Issue date: 11 April 2012

UWE Bristol and the BBC's world leading Natural History Unit (NHU) in Bristol have teamed up to deliver a pioneering postgraduate degree in Wildlife Filmmaking.

“This groundbreaking MA, which is recruiting now for September, will inspire graduates who can demonstrate a real passion for wildlife and who have a strong desire to tell stories about the natural world,” says Alex Gilkison, UWE Bristol's Pro-vice chancellor in the Faculty for Arts, Creative Industries and Education.

Potential students will need to show a portfolio of material of work produced in the last three years that might include photographs, screen based work, development work, sketchbooks or research material showing personal areas of interest.
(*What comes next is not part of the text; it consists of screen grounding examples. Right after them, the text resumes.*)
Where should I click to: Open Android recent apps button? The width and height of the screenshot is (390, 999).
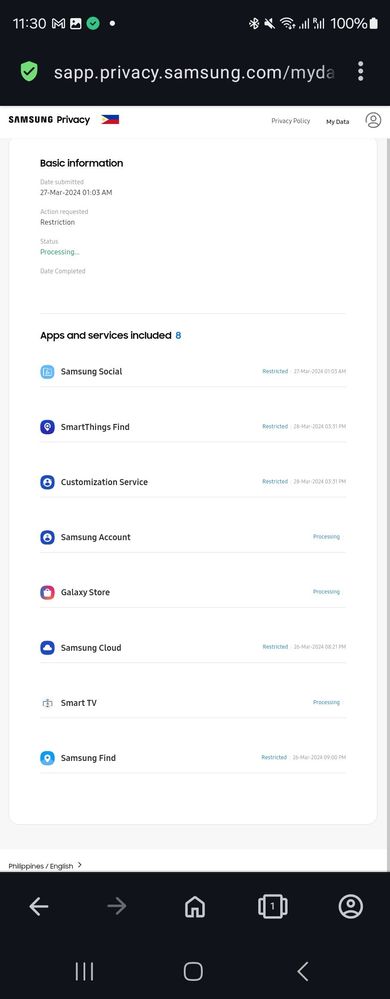click(84, 971)
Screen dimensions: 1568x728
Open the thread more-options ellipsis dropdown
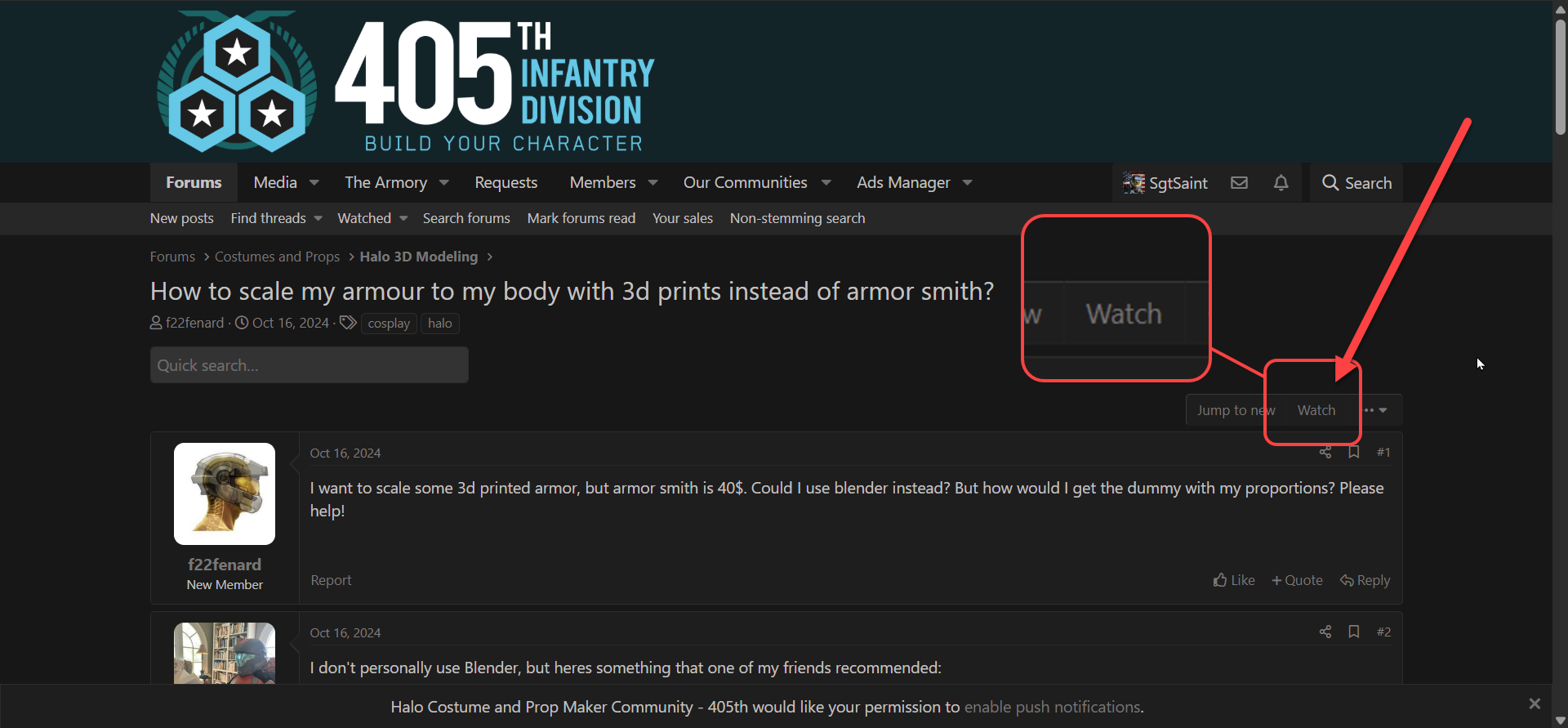(x=1376, y=410)
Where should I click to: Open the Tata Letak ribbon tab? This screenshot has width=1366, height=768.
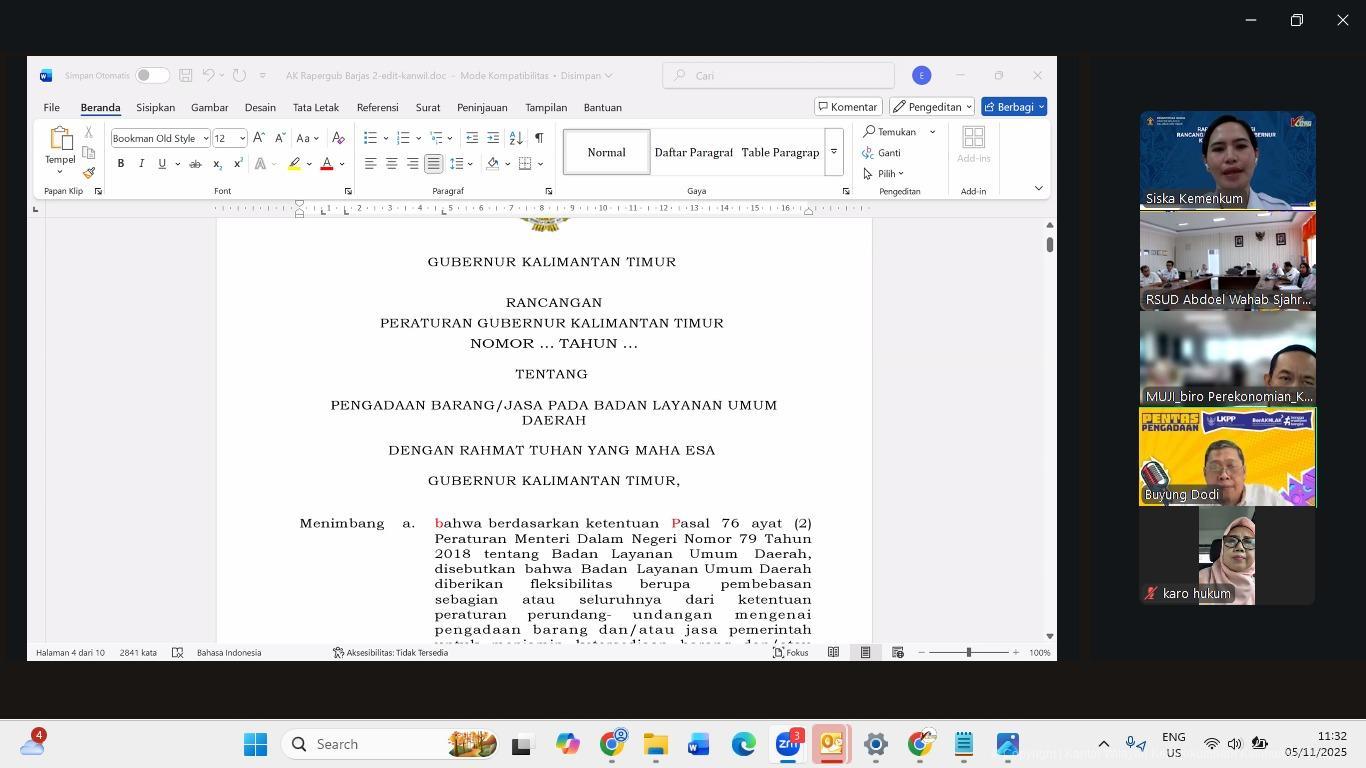315,107
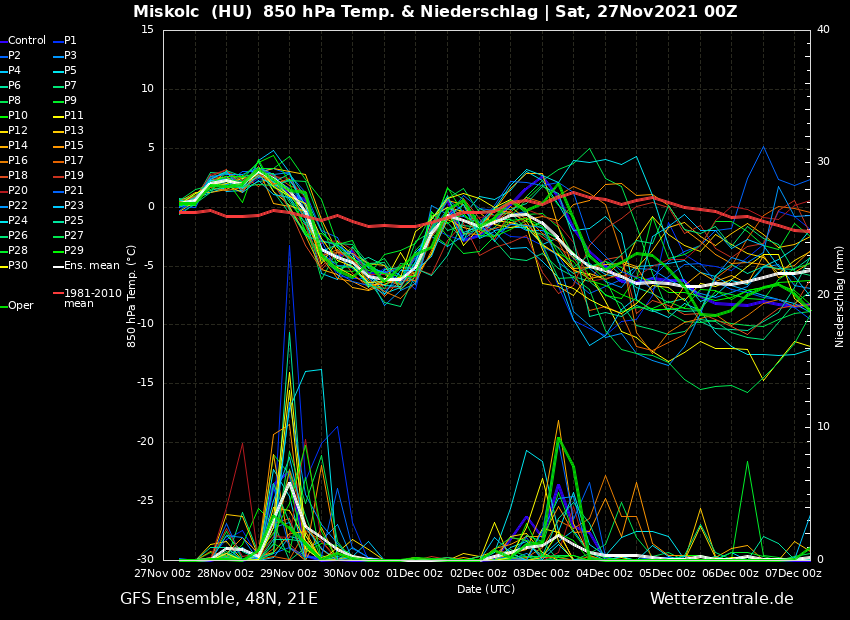Click the GFS Ensemble, 48N, 21E caption
The image size is (850, 620).
tap(219, 599)
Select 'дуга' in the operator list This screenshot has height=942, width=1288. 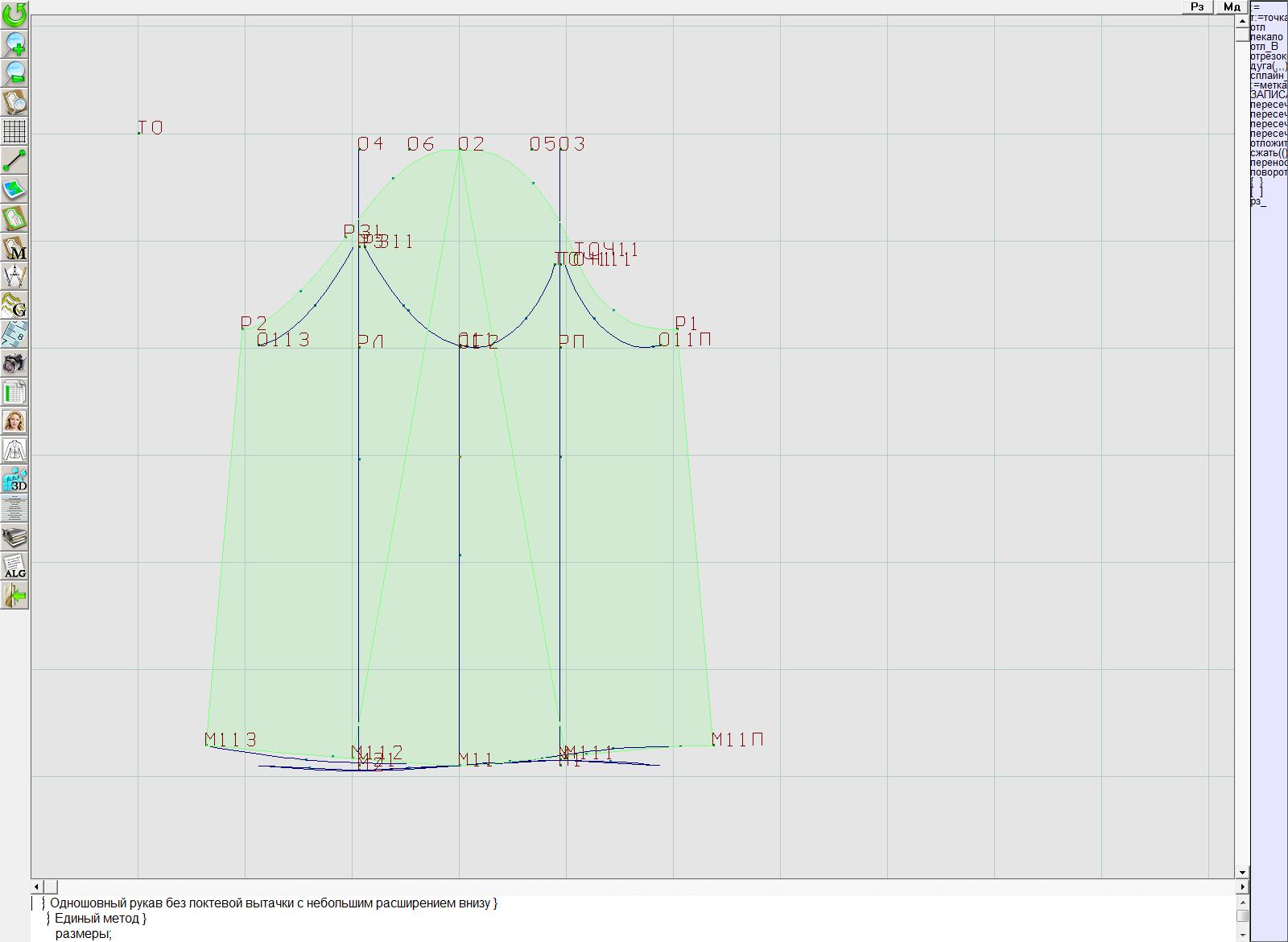1268,66

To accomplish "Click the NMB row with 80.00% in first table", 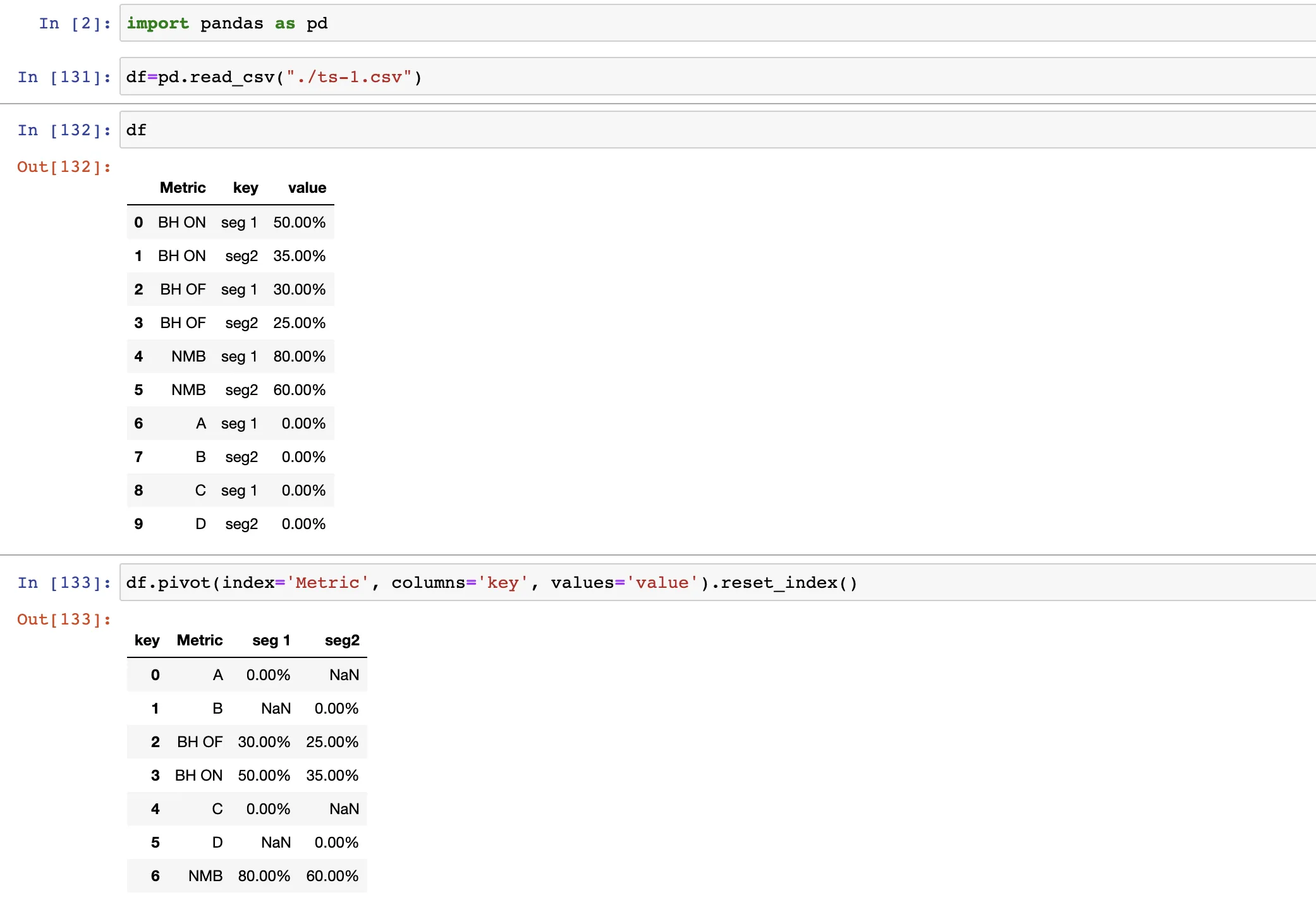I will (x=231, y=356).
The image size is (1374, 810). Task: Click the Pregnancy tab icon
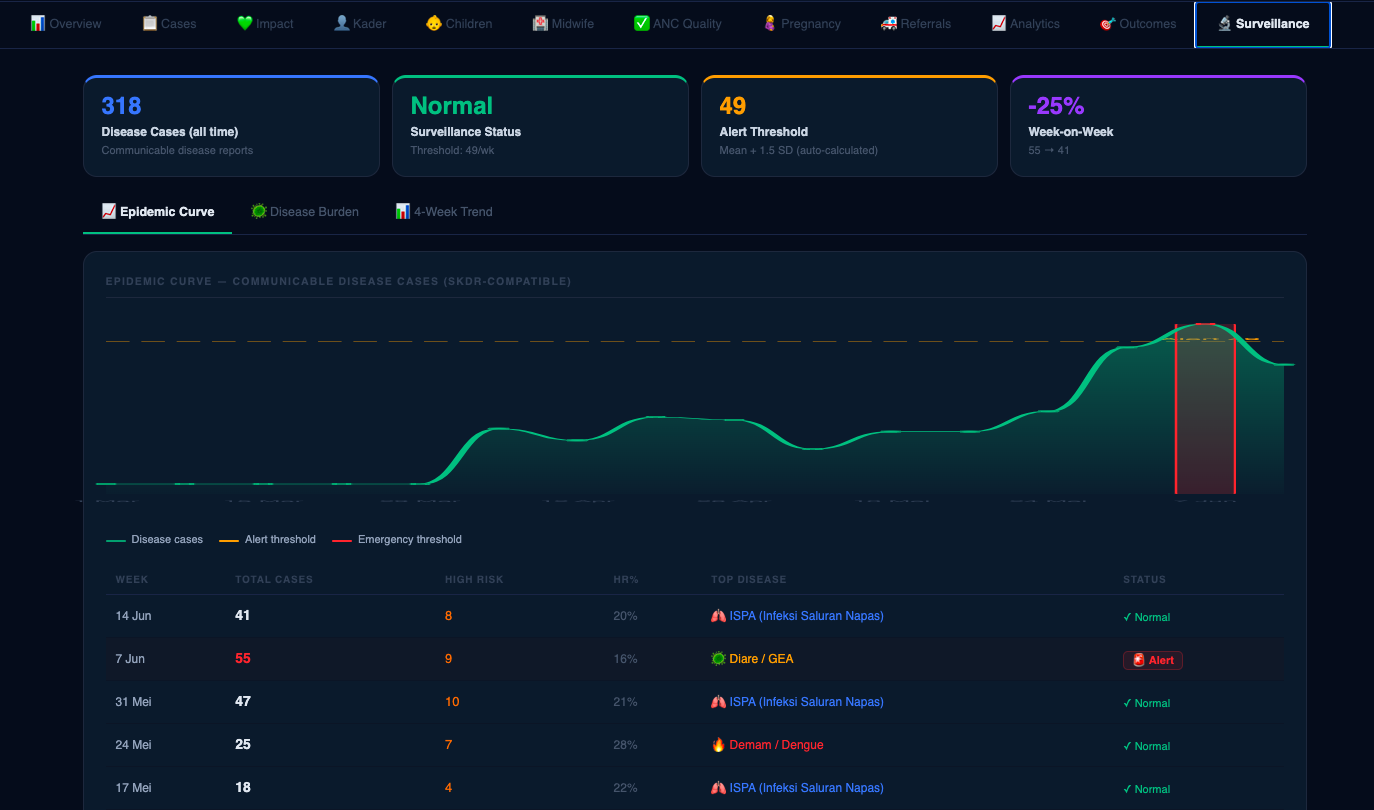769,23
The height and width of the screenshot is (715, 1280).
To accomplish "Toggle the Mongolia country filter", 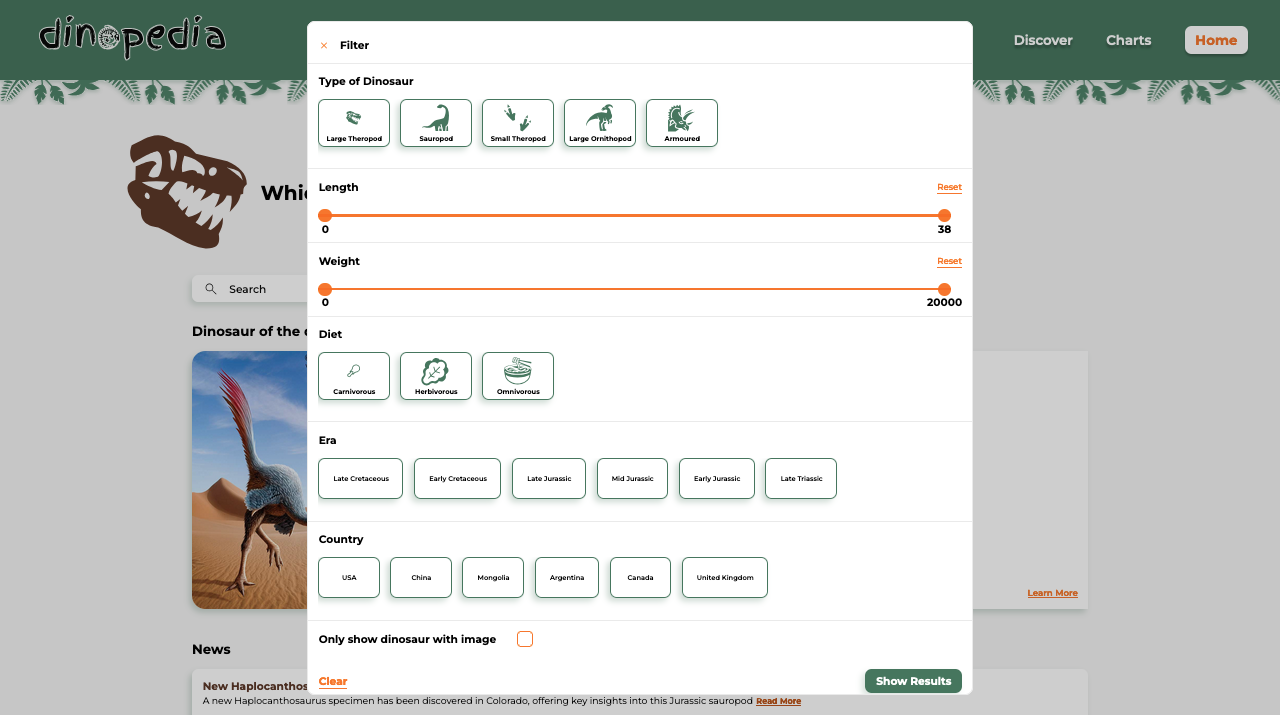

The MA in Wildlife Filmmaking has been designed and developed with the expertise of some of the NHU's best known and most successful producers. These include James Honeyborne, who directed the Meerkat feature film and looks after 'Ends of the Earth' and 'Africa'; Steve Greenwood, series editor of 'The Natural World' and producer of BBC 1's 'Lost Lands'; head of NHU radio, Julian Hector and producer Kathryn Jeffs, whose credits include 'Frozen Planet' and 'Planet Earth.'

Students will need to show that they are highly motivated to enter this field. They might be taking part in relevant activity and/or building relevant experiences, for example through volunteering, conservation experience, wildlife or travel filmmaking, writing, photography or 'adventure' activity.

A joint team of academics and professionals have been working together over the past year to design the programme and identify the skills requirements for the multi-platform broadcasters and programme managers of the future.

The one year course, which will be based at the University's new multi-million pound broadcast studios on Frenchay Campus in Bristol, will provide a distinct and bespoke learning experience.

It is anticipated that more than half of all the teaching will be delivered by current and former NHU production personnel - the very best in the business and arguably the world.

It will also draw on the talent in Bristol's successful independent production companies who do business with the major international players including Discovery and Animal Planet. And there's support from the city's international natural world festival - Wildscreen.

The course has been nurtured by Andrew Jackson, outgoing head of the NHU and UWE Bristol's Alex Gilkison.

Wendy Darke, Head of the NHU said, “The NHU's continued success as a world leader in natural history content production is entirely dependent on our access to talent, both within the NHU; the freelance community in the Southwest and our partner organisations. The MA in Wildlife Filmmaking from UWE Bristol has been designed from the ground up to ensure that the very best talent is available to the industry which I'm delighted to support.”

Alex Gilkison adds, “Two of the mutual strengths of the BBC and UWE Bristol are partnership and talent development. This initiative allows us to combine these qualities for the benefit of the industry and its future stars.”

UWE Bristol and the BBC are key members of the Anchor partnership ­ launched by BBC director general, Mark Thompson, three years ago to foster knowledge exchange and excellence in a rapidly changing digital environment.

Tom Archer, head of BBC Factual, is a driving force for innovation in creative thinking and the shared development of training and enterprise in the region. He adds,” Never has the expression 'together we are stronger' felt more appropriate, this is an idea whose time has come. The results for the future could be very exciting indeed.”